The reply needs the lines from the one containing "The height and" through the end of the material, each repeated exactly, and no pictures.

- - -

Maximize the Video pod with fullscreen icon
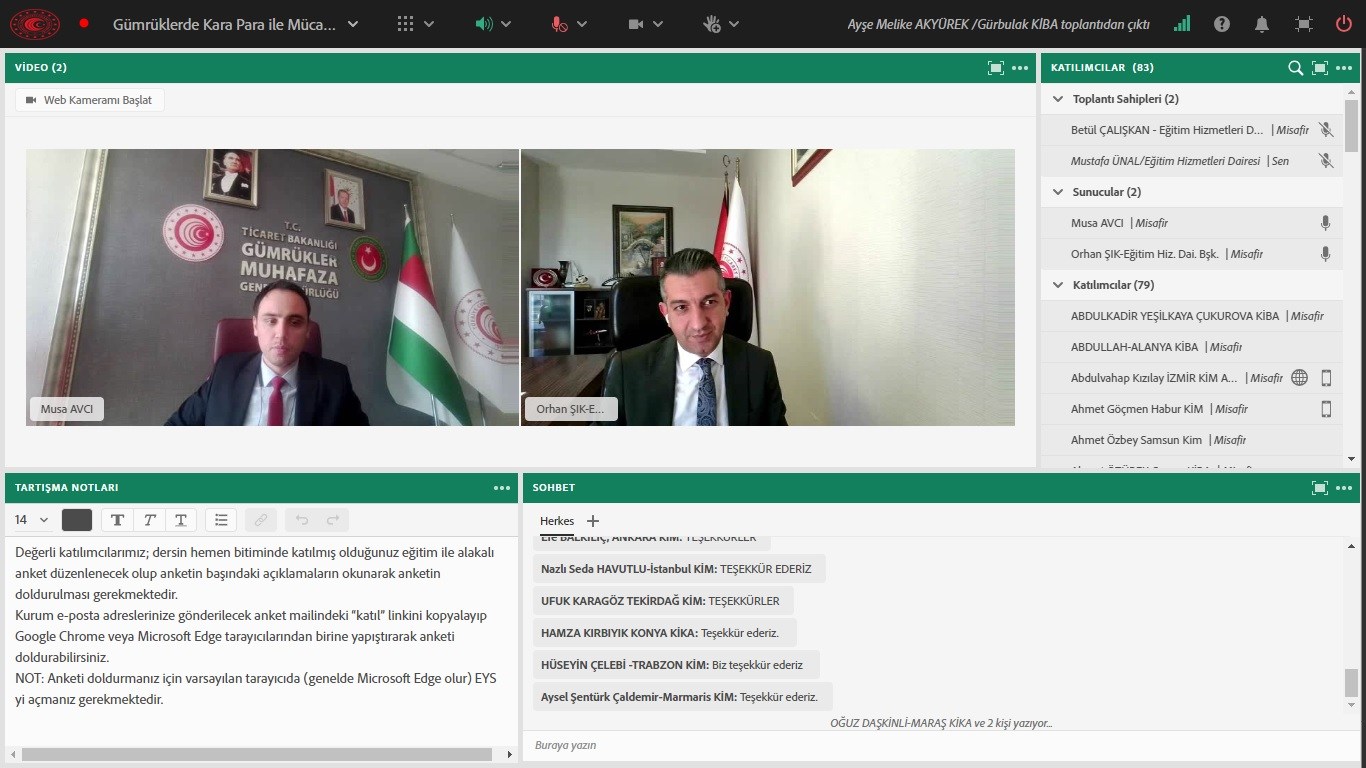Viewport: 1366px width, 768px height. tap(995, 68)
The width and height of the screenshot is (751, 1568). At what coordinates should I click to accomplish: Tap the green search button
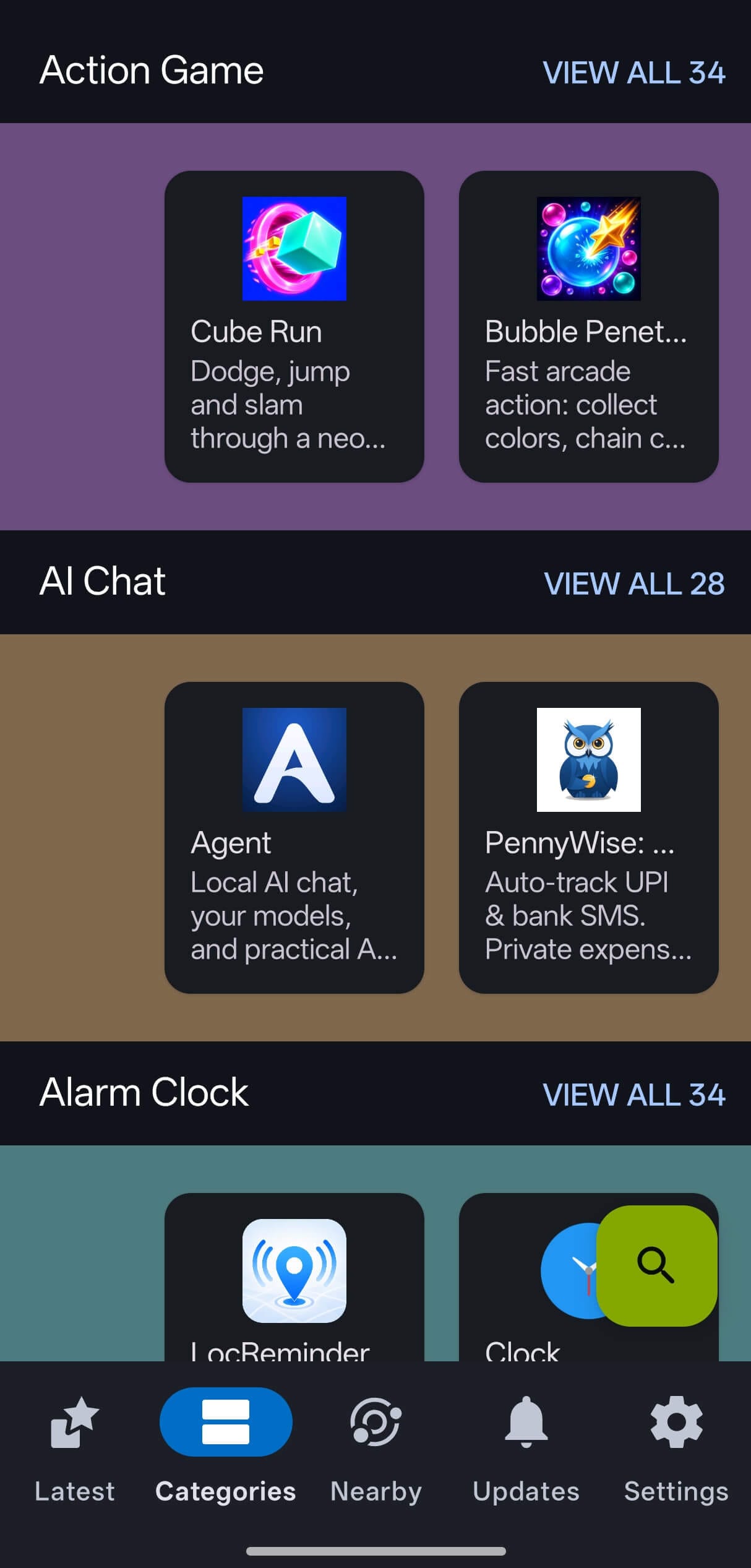click(x=656, y=1265)
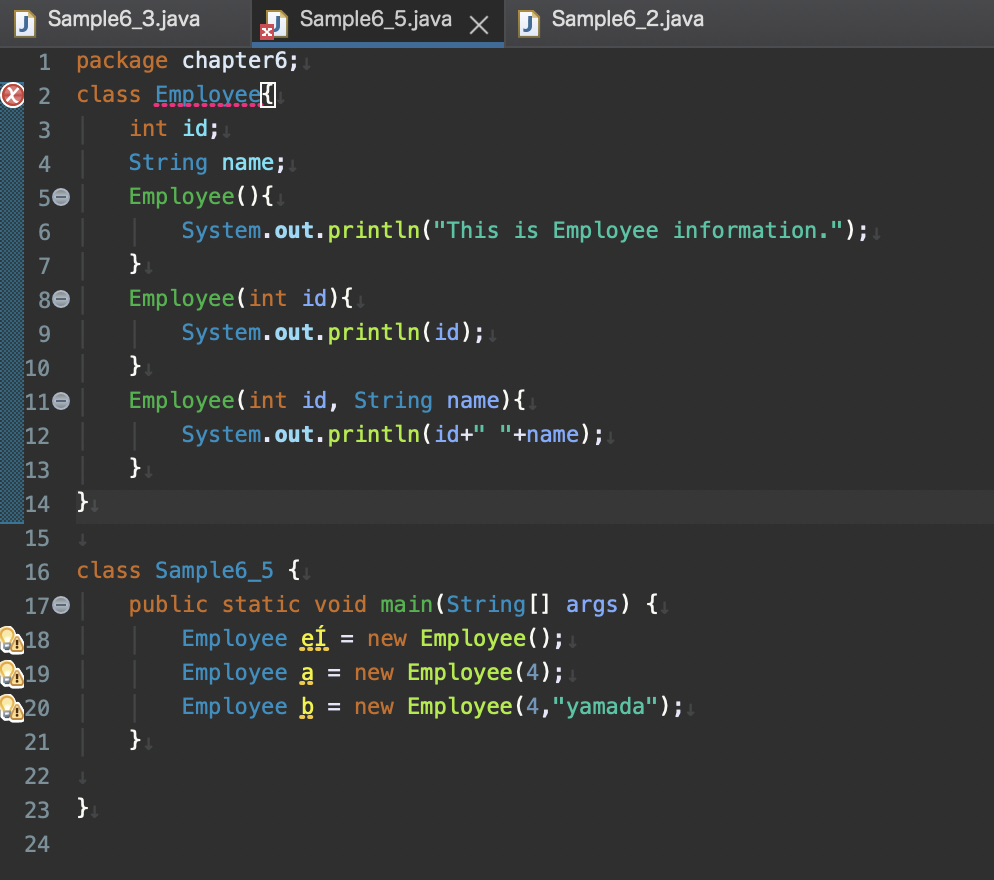
Task: Collapse the Employee(int id) constructor at line 8
Action: 61,299
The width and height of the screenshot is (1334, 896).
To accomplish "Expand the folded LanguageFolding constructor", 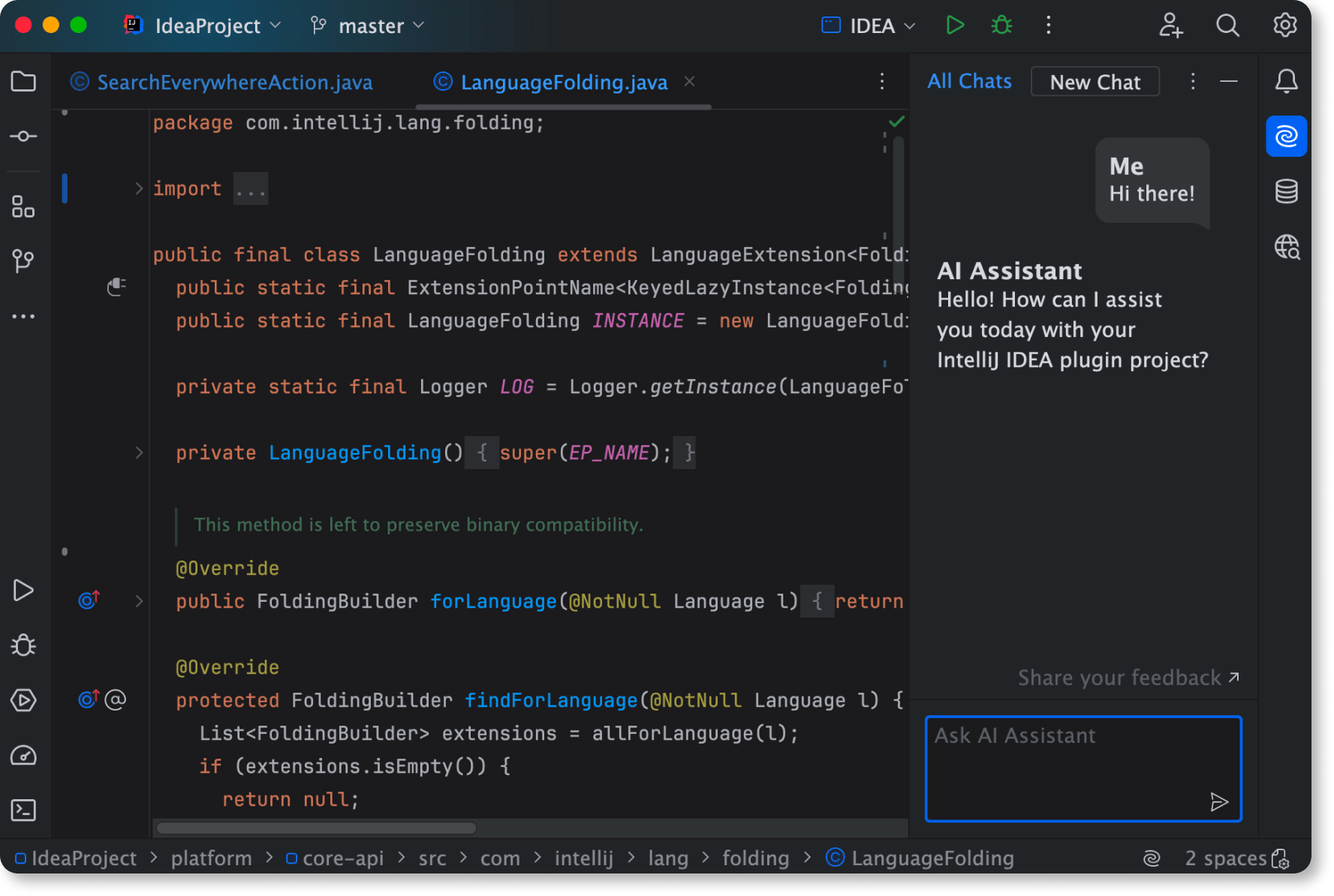I will tap(139, 453).
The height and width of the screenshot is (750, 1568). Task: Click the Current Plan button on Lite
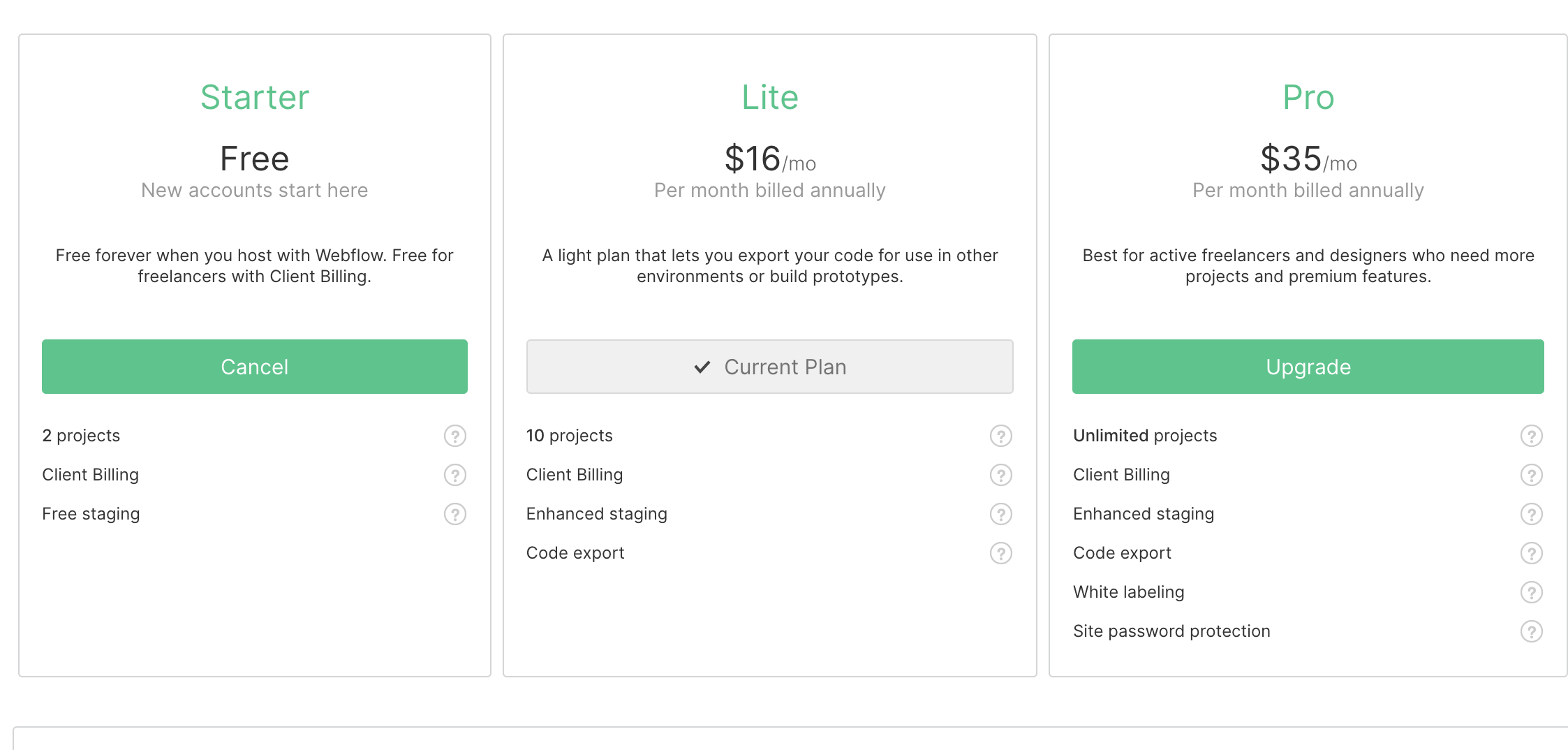770,367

- - -

*Answer box*
The height and width of the screenshot is (750, 1568). Task: Click the Current Plan button on Lite
770,367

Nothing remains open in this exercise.